• _Records shown_

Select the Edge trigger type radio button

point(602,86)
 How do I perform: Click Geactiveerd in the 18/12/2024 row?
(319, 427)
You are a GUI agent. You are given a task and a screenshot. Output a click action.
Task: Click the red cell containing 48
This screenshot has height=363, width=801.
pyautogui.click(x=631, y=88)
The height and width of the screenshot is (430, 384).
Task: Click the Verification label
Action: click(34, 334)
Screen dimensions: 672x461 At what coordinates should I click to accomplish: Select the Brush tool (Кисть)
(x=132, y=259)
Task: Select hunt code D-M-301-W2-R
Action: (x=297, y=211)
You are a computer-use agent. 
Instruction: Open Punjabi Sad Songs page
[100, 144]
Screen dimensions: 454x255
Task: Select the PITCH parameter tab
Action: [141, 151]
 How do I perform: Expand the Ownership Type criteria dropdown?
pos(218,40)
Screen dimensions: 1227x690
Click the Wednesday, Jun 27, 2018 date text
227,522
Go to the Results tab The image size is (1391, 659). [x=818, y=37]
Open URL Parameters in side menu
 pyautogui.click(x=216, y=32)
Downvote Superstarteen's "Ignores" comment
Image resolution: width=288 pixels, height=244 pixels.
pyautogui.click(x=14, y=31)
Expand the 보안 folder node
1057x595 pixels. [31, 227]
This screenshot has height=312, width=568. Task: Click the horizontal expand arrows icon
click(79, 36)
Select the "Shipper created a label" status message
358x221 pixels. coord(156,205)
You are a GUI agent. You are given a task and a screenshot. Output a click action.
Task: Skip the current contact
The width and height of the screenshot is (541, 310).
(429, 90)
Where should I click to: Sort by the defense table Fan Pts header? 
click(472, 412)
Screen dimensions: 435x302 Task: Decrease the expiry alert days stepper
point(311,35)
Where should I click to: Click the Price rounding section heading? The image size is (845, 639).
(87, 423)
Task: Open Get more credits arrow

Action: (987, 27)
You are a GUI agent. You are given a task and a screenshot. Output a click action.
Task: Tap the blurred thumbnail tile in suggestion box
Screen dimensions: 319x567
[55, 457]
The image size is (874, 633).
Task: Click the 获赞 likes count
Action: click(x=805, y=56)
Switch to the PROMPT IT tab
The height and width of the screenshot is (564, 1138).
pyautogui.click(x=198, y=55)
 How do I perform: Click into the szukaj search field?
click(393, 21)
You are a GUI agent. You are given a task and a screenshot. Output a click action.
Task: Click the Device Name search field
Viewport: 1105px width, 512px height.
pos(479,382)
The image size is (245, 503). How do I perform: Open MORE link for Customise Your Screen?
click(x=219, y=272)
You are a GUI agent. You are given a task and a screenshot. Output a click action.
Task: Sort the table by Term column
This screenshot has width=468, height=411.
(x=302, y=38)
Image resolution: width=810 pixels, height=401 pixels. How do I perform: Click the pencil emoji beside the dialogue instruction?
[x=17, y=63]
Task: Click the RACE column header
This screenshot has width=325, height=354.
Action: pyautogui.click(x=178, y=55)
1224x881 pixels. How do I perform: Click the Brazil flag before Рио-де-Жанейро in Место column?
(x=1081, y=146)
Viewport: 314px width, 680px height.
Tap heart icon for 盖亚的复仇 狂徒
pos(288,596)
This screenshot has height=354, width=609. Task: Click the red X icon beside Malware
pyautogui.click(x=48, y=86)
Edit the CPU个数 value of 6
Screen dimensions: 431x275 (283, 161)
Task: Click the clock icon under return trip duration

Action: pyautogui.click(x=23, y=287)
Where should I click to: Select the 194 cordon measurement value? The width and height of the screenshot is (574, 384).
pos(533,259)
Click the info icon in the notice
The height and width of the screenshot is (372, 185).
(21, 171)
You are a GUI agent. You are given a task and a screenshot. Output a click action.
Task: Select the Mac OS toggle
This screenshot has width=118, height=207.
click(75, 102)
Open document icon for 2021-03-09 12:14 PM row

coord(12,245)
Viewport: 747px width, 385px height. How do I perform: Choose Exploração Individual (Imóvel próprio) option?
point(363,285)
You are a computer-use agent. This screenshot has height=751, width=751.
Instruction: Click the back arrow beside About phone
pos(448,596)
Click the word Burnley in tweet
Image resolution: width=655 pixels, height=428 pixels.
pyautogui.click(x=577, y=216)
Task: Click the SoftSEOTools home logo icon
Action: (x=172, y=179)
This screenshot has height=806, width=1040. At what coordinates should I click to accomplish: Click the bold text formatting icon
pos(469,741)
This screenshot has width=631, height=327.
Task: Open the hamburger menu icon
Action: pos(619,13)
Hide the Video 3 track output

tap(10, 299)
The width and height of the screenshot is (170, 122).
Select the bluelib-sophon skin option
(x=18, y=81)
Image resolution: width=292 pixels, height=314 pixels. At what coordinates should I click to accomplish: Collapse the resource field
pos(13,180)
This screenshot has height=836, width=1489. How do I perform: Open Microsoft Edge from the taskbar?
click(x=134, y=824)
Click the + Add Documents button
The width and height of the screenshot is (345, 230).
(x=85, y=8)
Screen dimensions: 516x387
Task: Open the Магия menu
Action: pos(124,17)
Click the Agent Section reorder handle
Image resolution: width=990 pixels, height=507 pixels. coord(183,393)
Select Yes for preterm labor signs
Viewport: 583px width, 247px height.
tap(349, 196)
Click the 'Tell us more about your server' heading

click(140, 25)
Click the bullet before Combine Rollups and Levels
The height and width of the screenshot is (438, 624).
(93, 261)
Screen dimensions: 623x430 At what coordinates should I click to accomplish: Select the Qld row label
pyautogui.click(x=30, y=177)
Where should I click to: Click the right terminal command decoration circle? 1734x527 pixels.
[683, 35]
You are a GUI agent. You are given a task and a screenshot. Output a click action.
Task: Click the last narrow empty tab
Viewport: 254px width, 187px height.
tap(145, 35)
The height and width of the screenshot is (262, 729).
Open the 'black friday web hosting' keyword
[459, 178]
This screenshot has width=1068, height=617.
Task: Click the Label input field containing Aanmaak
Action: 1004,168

• _Work to be completed_
Give the data again. Keep every line identical.

• _Exercise output_
Select the Edge trigger type radio button

point(602,86)
 How do I perform: Click Geactiveerd in the 18/12/2024 row?
(319, 427)
You are a GUI agent. You are given a task and a screenshot. Output a click action.
Task: Click the red cell containing 48
This screenshot has height=363, width=801.
pyautogui.click(x=631, y=88)
The height and width of the screenshot is (430, 384).
Task: Click the Verification label
Action: click(34, 334)
Screen dimensions: 672x461 At what coordinates should I click to accomplish: Select the Brush tool (Кисть)
(x=132, y=259)
Task: Select hunt code D-M-301-W2-R
Action: (x=297, y=211)
You are a computer-use agent. 
Instruction: Open Punjabi Sad Songs page
[100, 144]
Screen dimensions: 454x255
Task: Select the PITCH parameter tab
Action: [141, 151]
 How do I perform: Expand the Ownership Type criteria dropdown?
pos(218,40)
Screen dimensions: 1227x690
Click the Wednesday, Jun 27, 2018 date text
227,522
Go to the Results tab The image size is (1391, 659). [x=818, y=37]
Open URL Parameters in side menu
 pyautogui.click(x=216, y=32)
Downvote Superstarteen's "Ignores" comment
Image resolution: width=288 pixels, height=244 pixels.
pyautogui.click(x=14, y=31)
Expand the 보안 folder node
1057x595 pixels. [31, 227]
This screenshot has height=312, width=568. Task: Click the horizontal expand arrows icon
click(79, 36)
Select the "Shipper created a label" status message
358x221 pixels. coord(156,205)
You are a GUI agent. You are given a task and a screenshot. Output a click action.
Task: Skip the current contact
The width and height of the screenshot is (541, 310).
(429, 90)
Where should I click to: Sort by the defense table Fan Pts header? 
click(472, 412)
Screen dimensions: 435x302 Task: Decrease the expiry alert days stepper
point(311,35)
Where should I click to: Click the Price rounding section heading? The image size is (845, 639).
(87, 423)
Task: Open Get more credits arrow

Action: (987, 27)
You are a GUI agent. You are given a task and a screenshot. Output a click action.
Task: Tap the blurred thumbnail tile in suggestion box
Screen dimensions: 319x567
[55, 457]
The image size is (874, 633).
Task: Click the 获赞 likes count
Action: click(x=805, y=56)
Switch to the PROMPT IT tab
The height and width of the screenshot is (564, 1138).
pyautogui.click(x=198, y=55)
 How do I perform: Click into the szukaj search field?
click(393, 21)
You are a GUI agent. You are given a task and a screenshot. Output a click action.
Task: Click the Device Name search field
Viewport: 1105px width, 512px height.
pos(479,382)
The image size is (245, 503). How do I perform: Open MORE link for Customise Your Screen?
click(x=219, y=272)
You are a GUI agent. You are given a task and a screenshot. Output a click action.
Task: Sort the table by Term column
This screenshot has width=468, height=411.
(x=302, y=38)
Image resolution: width=810 pixels, height=401 pixels. How do I perform: Click the pencil emoji beside the dialogue instruction?
[x=17, y=63]
Task: Click the RACE column header
This screenshot has width=325, height=354.
Action: pyautogui.click(x=178, y=55)
1224x881 pixels. How do I perform: Click the Brazil flag before Рио-де-Жанейро in Место column?
(x=1081, y=146)
Viewport: 314px width, 680px height.
Tap heart icon for 盖亚的复仇 狂徒
pos(288,596)
This screenshot has height=354, width=609. Task: Click the red X icon beside Malware
pyautogui.click(x=48, y=86)
Edit the CPU个数 value of 6
Screen dimensions: 431x275 (283, 161)
Task: Click the clock icon under return trip duration

Action: pyautogui.click(x=23, y=287)
Where should I click to: Select the 194 cordon measurement value? The width and height of the screenshot is (574, 384).
pos(533,259)
Click the info icon in the notice
The height and width of the screenshot is (372, 185).
(21, 171)
You are a GUI agent. You are given a task and a screenshot. Output a click action.
Task: Select the Mac OS toggle
This screenshot has width=118, height=207.
click(75, 102)
Open document icon for 2021-03-09 12:14 PM row

coord(12,245)
Viewport: 747px width, 385px height. How do I perform: Choose Exploração Individual (Imóvel próprio) option?
point(363,285)
You are a computer-use agent. This screenshot has height=751, width=751.
Instruction: Click the back arrow beside About phone
pos(448,596)
Click the word Burnley in tweet
Image resolution: width=655 pixels, height=428 pixels.
pyautogui.click(x=577, y=216)
Task: Click the SoftSEOTools home logo icon
Action: (x=172, y=179)
This screenshot has height=806, width=1040. At what coordinates should I click to accomplish: Click the bold text formatting icon
pos(469,741)
This screenshot has width=631, height=327.
Task: Open the hamburger menu icon
Action: pos(619,13)
Hide the Video 3 track output

tap(10, 299)
The width and height of the screenshot is (170, 122).
Select the bluelib-sophon skin option
(x=18, y=81)
Image resolution: width=292 pixels, height=314 pixels. At what coordinates should I click to accomplish: Collapse the resource field
pos(13,180)
This screenshot has height=836, width=1489. How do I perform: Open Microsoft Edge from the taskbar?
click(x=134, y=824)
Click the + Add Documents button
The width and height of the screenshot is (345, 230).
(x=85, y=8)
Screen dimensions: 516x387
Task: Open the Магия menu
Action: pos(124,17)
Click the Agent Section reorder handle
Image resolution: width=990 pixels, height=507 pixels. coord(183,393)
Select Yes for preterm labor signs
Viewport: 583px width, 247px height.
tap(349, 196)
Click the 'Tell us more about your server' heading

click(140, 25)
Click the bullet before Combine Rollups and Levels
The height and width of the screenshot is (438, 624).
(93, 261)
Screen dimensions: 623x430 At what coordinates should I click to accomplish: Select the Qld row label
pyautogui.click(x=30, y=177)
Where should I click to: Click the right terminal command decoration circle? 1734x527 pixels.
[683, 35]
You are a GUI agent. You are given a task and a screenshot. Output a click action.
Task: Click the last narrow empty tab
Viewport: 254px width, 187px height.
tap(145, 35)
The height and width of the screenshot is (262, 729).
Open the 'black friday web hosting' keyword
[459, 178]
This screenshot has width=1068, height=617.
Task: Click the Label input field containing Aanmaak
Action: 1004,168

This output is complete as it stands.